Each line of the data that includes the string "agent" is to be copied out.
** Opening Data extracts block **
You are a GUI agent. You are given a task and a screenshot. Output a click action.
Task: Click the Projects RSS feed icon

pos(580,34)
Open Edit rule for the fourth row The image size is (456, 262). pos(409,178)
** Closing Data extracts block **
** Opening Data extracts block **
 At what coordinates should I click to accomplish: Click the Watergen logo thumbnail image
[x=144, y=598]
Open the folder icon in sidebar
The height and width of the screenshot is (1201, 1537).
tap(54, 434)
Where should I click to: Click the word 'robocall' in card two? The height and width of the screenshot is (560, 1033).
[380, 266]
** Closing Data extracts block **
** Opening Data extracts block **
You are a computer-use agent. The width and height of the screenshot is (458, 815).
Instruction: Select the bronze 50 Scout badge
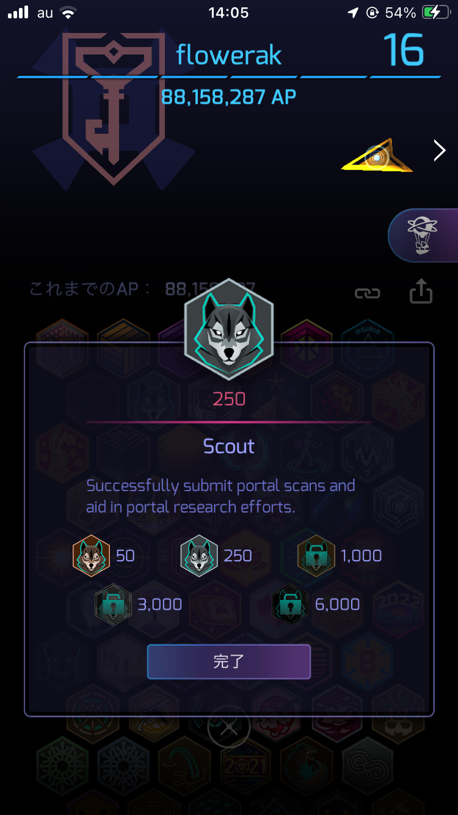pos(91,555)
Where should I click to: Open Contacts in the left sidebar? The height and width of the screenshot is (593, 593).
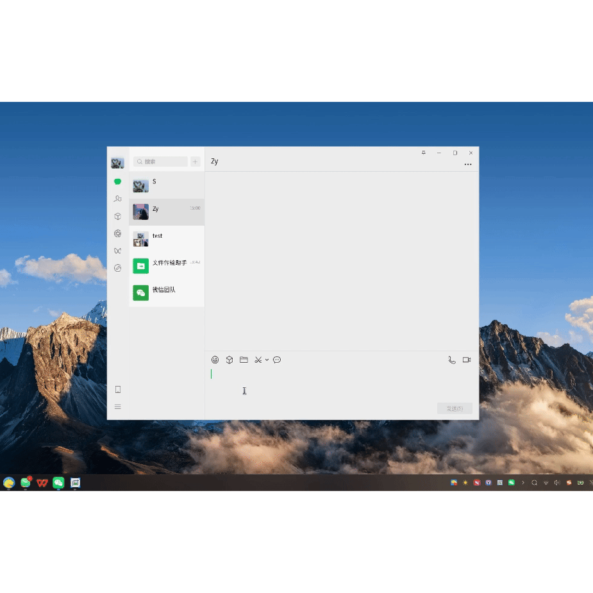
** Closing Data extracts block **
= Answer for the task =
You are a GUI agent. You are given a task and a screenshot. Output a click action.
You are a computer-use agent. The width and height of the screenshot is (458, 815).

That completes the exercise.